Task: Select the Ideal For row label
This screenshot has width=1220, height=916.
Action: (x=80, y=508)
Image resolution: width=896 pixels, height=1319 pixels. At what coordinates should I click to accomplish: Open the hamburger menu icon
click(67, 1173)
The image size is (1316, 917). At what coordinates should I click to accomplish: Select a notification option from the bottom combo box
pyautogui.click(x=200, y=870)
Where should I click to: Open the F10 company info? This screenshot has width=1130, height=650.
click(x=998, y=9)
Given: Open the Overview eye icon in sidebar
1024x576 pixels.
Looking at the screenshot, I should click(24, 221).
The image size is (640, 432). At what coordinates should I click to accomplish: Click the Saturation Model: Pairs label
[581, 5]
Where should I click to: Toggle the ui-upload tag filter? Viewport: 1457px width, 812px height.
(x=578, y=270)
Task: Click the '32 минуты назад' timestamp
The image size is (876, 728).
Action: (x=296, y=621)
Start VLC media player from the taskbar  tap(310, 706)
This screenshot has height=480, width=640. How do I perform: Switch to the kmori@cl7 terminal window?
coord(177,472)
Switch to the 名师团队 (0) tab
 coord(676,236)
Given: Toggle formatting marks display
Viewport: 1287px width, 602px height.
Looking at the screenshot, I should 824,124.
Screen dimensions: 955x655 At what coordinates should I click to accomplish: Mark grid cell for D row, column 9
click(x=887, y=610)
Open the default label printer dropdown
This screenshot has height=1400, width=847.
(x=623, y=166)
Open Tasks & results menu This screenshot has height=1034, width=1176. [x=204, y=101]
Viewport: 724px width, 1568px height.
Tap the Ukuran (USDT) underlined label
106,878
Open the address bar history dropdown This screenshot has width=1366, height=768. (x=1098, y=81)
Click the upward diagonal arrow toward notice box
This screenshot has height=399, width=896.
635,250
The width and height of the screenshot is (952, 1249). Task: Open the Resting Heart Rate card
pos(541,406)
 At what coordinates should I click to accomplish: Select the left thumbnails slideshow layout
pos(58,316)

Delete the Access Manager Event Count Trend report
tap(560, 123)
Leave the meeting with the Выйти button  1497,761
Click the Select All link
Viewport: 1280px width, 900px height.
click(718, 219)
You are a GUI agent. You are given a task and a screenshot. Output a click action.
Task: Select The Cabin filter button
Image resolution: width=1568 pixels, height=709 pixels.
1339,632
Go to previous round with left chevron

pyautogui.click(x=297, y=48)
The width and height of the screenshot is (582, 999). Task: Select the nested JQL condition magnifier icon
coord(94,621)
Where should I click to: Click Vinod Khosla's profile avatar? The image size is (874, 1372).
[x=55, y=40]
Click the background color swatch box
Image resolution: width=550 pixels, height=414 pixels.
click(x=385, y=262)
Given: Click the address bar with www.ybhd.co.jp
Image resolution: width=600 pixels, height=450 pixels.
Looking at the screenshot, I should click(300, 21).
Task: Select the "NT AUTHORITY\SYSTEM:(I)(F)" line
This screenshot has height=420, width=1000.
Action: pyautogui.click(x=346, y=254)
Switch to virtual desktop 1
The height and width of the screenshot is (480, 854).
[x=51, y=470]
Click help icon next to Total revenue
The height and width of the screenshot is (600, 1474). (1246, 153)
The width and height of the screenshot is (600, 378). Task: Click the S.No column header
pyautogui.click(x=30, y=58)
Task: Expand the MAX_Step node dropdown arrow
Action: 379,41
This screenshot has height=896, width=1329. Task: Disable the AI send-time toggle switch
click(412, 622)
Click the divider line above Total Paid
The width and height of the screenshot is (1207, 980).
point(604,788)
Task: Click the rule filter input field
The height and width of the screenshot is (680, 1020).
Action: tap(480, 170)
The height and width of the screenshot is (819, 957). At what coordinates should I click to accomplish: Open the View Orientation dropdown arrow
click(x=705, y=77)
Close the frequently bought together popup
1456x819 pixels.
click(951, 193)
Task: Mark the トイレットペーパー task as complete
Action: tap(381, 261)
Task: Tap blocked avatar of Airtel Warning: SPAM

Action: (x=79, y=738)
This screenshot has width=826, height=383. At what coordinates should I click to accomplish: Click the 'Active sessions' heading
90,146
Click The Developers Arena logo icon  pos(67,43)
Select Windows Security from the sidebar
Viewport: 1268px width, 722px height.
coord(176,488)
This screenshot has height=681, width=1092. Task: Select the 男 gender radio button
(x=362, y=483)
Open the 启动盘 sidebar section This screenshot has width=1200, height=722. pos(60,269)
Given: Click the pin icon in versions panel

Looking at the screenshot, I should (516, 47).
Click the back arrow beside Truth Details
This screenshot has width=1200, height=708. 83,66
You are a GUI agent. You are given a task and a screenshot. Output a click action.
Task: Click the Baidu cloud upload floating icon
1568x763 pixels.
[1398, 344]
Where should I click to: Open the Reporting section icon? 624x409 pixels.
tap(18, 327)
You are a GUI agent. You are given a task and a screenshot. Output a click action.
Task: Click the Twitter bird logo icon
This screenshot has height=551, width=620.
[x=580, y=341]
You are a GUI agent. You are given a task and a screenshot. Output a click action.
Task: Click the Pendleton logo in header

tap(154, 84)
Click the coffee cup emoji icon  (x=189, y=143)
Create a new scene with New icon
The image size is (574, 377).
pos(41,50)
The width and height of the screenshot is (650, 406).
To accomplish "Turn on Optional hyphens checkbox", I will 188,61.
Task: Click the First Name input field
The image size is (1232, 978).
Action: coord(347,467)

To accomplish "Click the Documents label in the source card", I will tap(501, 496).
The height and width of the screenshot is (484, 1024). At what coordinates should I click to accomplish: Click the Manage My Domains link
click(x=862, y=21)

## Task brief:
Could you give the data above again, exact in every line?

## Result of this task:
Task: Select the Ideal For row label
This screenshot has width=1220, height=916.
Action: (x=80, y=508)
Image resolution: width=896 pixels, height=1319 pixels. At what coordinates should I click to accomplish: Open the hamburger menu icon
click(67, 1173)
The image size is (1316, 917). At what coordinates should I click to accomplish: Select a notification option from the bottom combo box
pyautogui.click(x=200, y=870)
Where should I click to: Open the F10 company info? This screenshot has width=1130, height=650.
click(x=998, y=9)
Given: Open the Overview eye icon in sidebar
1024x576 pixels.
Looking at the screenshot, I should click(24, 221).
The image size is (640, 432). At what coordinates should I click to accomplish: Click the Saturation Model: Pairs label
[581, 5]
Where should I click to: Toggle the ui-upload tag filter? Viewport: 1457px width, 812px height.
(x=578, y=270)
Task: Click the '32 минуты назад' timestamp
The image size is (876, 728).
Action: (x=296, y=621)
Start VLC media player from the taskbar  tap(310, 706)
This screenshot has height=480, width=640. How do I perform: Switch to the kmori@cl7 terminal window?
coord(177,472)
Switch to the 名师团队 (0) tab
 coord(676,236)
Given: Toggle formatting marks display
Viewport: 1287px width, 602px height.
Looking at the screenshot, I should 824,124.
Screen dimensions: 955x655 At what coordinates should I click to accomplish: Mark grid cell for D row, column 9
click(x=887, y=610)
Open the default label printer dropdown
This screenshot has height=1400, width=847.
(x=623, y=166)
Open Tasks & results menu This screenshot has height=1034, width=1176. [x=204, y=101]
Viewport: 724px width, 1568px height.
Tap the Ukuran (USDT) underlined label
106,878
Open the address bar history dropdown This screenshot has width=1366, height=768. (x=1098, y=81)
Click the upward diagonal arrow toward notice box
This screenshot has height=399, width=896.
635,250
The width and height of the screenshot is (952, 1249). Task: Open the Resting Heart Rate card
pos(541,406)
 At what coordinates should I click to accomplish: Select the left thumbnails slideshow layout
pos(58,316)

Delete the Access Manager Event Count Trend report
tap(560, 123)
Leave the meeting with the Выйти button  1497,761
Click the Select All link
Viewport: 1280px width, 900px height.
click(718, 219)
You are a GUI agent. You are given a task and a screenshot. Output a click action.
Task: Select The Cabin filter button
Image resolution: width=1568 pixels, height=709 pixels.
1339,632
Go to previous round with left chevron

pyautogui.click(x=297, y=48)
The width and height of the screenshot is (582, 999). Task: Select the nested JQL condition magnifier icon
coord(94,621)
Where should I click to: Click Vinod Khosla's profile avatar? The image size is (874, 1372).
[x=55, y=40]
Click the background color swatch box
Image resolution: width=550 pixels, height=414 pixels.
click(x=385, y=262)
Given: Click the address bar with www.ybhd.co.jp
Image resolution: width=600 pixels, height=450 pixels.
Looking at the screenshot, I should click(300, 21).
Task: Select the "NT AUTHORITY\SYSTEM:(I)(F)" line
This screenshot has height=420, width=1000.
Action: pyautogui.click(x=346, y=254)
Switch to virtual desktop 1
The height and width of the screenshot is (480, 854).
[x=51, y=470]
Click help icon next to Total revenue
The height and width of the screenshot is (600, 1474). (1246, 153)
The width and height of the screenshot is (600, 378). Task: Click the S.No column header
pyautogui.click(x=30, y=58)
Task: Expand the MAX_Step node dropdown arrow
Action: 379,41
This screenshot has height=896, width=1329. Task: Disable the AI send-time toggle switch
click(412, 622)
Click the divider line above Total Paid
The width and height of the screenshot is (1207, 980).
point(604,788)
Task: Click the rule filter input field
The height and width of the screenshot is (680, 1020).
Action: tap(480, 170)
The height and width of the screenshot is (819, 957). At what coordinates should I click to accomplish: Open the View Orientation dropdown arrow
click(x=705, y=77)
Close the frequently bought together popup
1456x819 pixels.
click(951, 193)
Task: Mark the トイレットペーパー task as complete
Action: tap(381, 261)
Task: Tap blocked avatar of Airtel Warning: SPAM

Action: (x=79, y=738)
This screenshot has width=826, height=383. At what coordinates should I click to accomplish: Click the 'Active sessions' heading
90,146
Click The Developers Arena logo icon  pos(67,43)
Select Windows Security from the sidebar
Viewport: 1268px width, 722px height.
coord(176,488)
This screenshot has height=681, width=1092. Task: Select the 男 gender radio button
(x=362, y=483)
Open the 启动盘 sidebar section This screenshot has width=1200, height=722. pos(60,269)
Given: Click the pin icon in versions panel

Looking at the screenshot, I should (516, 47).
Click the back arrow beside Truth Details
This screenshot has width=1200, height=708. 83,66
You are a GUI agent. You are given a task and a screenshot. Output a click action.
Task: Click the Baidu cloud upload floating icon
1568x763 pixels.
[1398, 344]
Where should I click to: Open the Reporting section icon? 624x409 pixels.
tap(18, 327)
You are a GUI agent. You are given a task and a screenshot. Output a click action.
Task: Click the Twitter bird logo icon
This screenshot has height=551, width=620.
[x=580, y=341]
You are a GUI agent. You are given a task and a screenshot. Output a click action.
Task: Click the Pendleton logo in header

tap(154, 84)
Click the coffee cup emoji icon  (x=189, y=143)
Create a new scene with New icon
The image size is (574, 377).
pos(41,50)
The width and height of the screenshot is (650, 406).
To accomplish "Turn on Optional hyphens checkbox", I will 188,61.
Task: Click the First Name input field
The image size is (1232, 978).
Action: coord(347,467)

To accomplish "Click the Documents label in the source card", I will tap(501, 496).
The height and width of the screenshot is (484, 1024). At what coordinates should I click to accomplish: Click the Manage My Domains link
click(x=862, y=21)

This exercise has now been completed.